• _EXERCISES_:
A. Translate this sentence from the BGP notes into Spanish: "You can't use the next-hop-self for setting the next-hop in reflected iBGP routes."
B. Carry the BGP notes forward from the point where they stop.

EXTERNAL-ASNs define the ASNs used for eBGP sessions between different ASNs.

INTERNAL-ASNs define the ASNs used for eBGP sessions between different sub-ASNs of the same ASN.

Example

IOS
router bgp 65100
 bgp confederation identifier 1
 bgp confederation peers 65200 65300
 neighbor 2.2.2.2 remote-as 65200
 neighbor 3.3.3.3 remote-as 65300
 neighbor 9.9.9.9 remote-as 9



IOS-XR
router bgp 65100
 bgp confederation peers
  65200
  65300
 !
 bgp confederation identifier 1
 !

 neighbor 2.2.2.2
  remote-as 65200
 !
 neighbor 3.3.3.3
  remote-as 65300
 !
 neighbor 9.9.9.9
  remote-as 9



Links



Next-Hop

  • advertisement to eBGP peer
    • next-hop changes to self
    • use "next-hop-unchanged" to not change
  • advertisement to iBGP peer
    • next-hop doesn't change
    • use "next-hop-self" to change

You can't use the next-hop-self for setting the next-hop in reflected iBGP routes. Instead use an outbound route map.

In IOS-XR, you can use "ibgp policy out enforce-modifications" in combination with an outbound route-map in order to force modification of the routes attributes (including next-hop) when sent to an iBGP neighbor.



keepalive & holdtime

Neighbor holdtime timers are negotiated while initially setting the BGP session and the smaller one gets used by both neighbors. Keepalive timers are then based on that holdtime value. It's not recommended to have less than 3 secs as a holdtime.

• _ENTRIES SHOWN_:

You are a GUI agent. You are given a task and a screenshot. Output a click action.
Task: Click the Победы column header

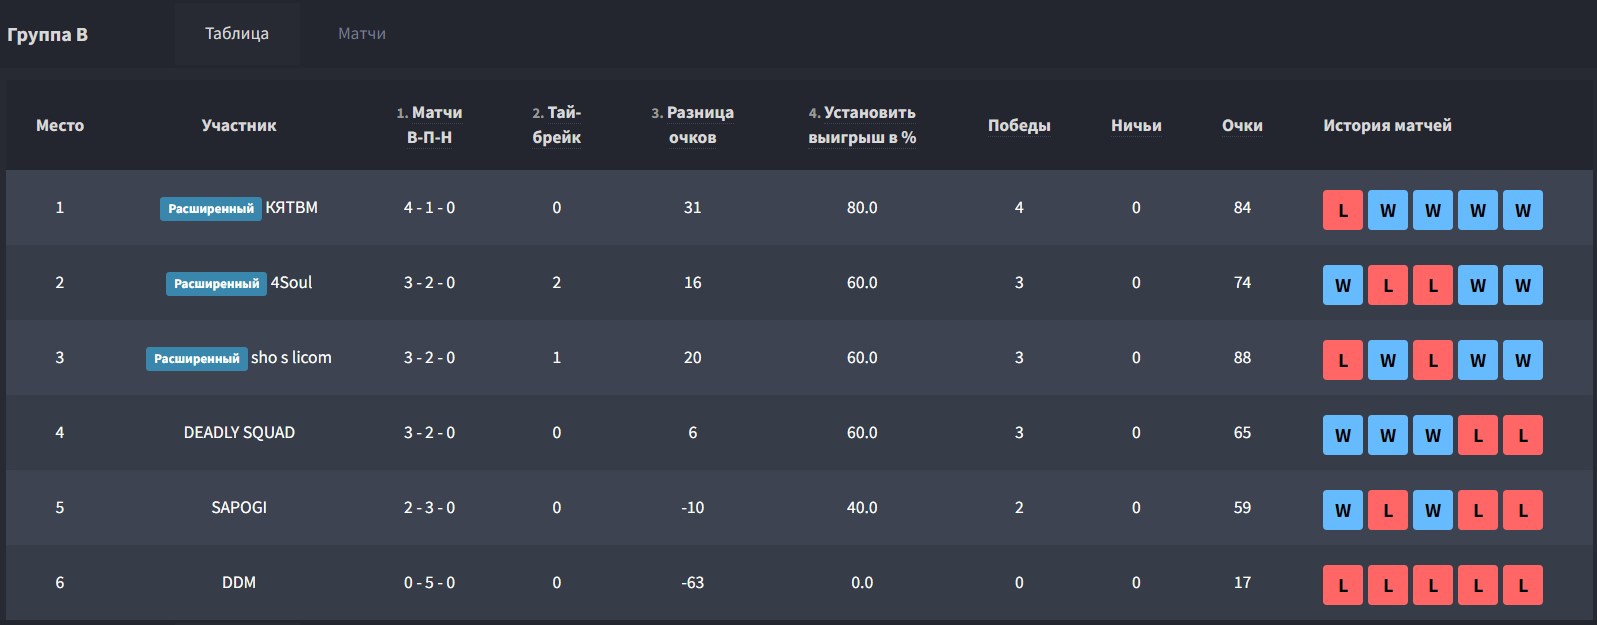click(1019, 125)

--

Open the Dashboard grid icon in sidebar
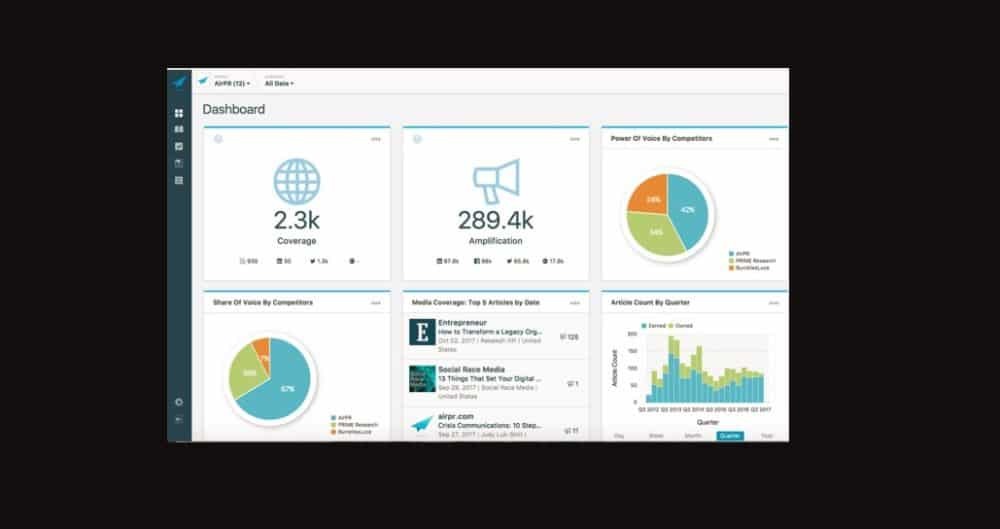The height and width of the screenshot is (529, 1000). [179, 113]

• _TASK-BY-TASK RESULTS_:
A. No se puede usar next-hop-self para establecer el next-hop en las rutas iBGP reflejadas.

B.
The fastest convergence on a BGP session that can be achieved by changing the keepalive/holdtime timers is 3 sec.

In order to protect the control-plane, you can put a limit on the lowest holdtime number accepted by using the "min-holdtime" command. If the neighbor doesn't comply, then the BGP session is rejected.



Mass Neighbor Configuration

In order to minimize neighbor configuration regarding the BGP session parameters you can use the following:

peer groups (IOS)

router bgp 100
 neighbor PEER-GROUP peer-group
 neighbor PEER-GROUP remote-as 100
 neighbor PEER-GROUP update-source Loopback0

!
 neighbor 1.1.1.1 peer-group PEER-GROUP

!
 address-family vpnv4
  neighbor PEER-GROUP send-community extended

  neighbor 1.1.1.1 activate

neighbor groups (IOS-XR)

router bgp 100
 neighbor-group NEI-GROUP
  remote-as 100
  update-source Loopback0

!
 neighbor 1.1.1.1

  use neighbor-group NEI-GROUP

peer session templates (IOS)

router bgp 100
 template peer-session PEER-TEMPLATE
  remote-as 100
  update-source Loopback0
!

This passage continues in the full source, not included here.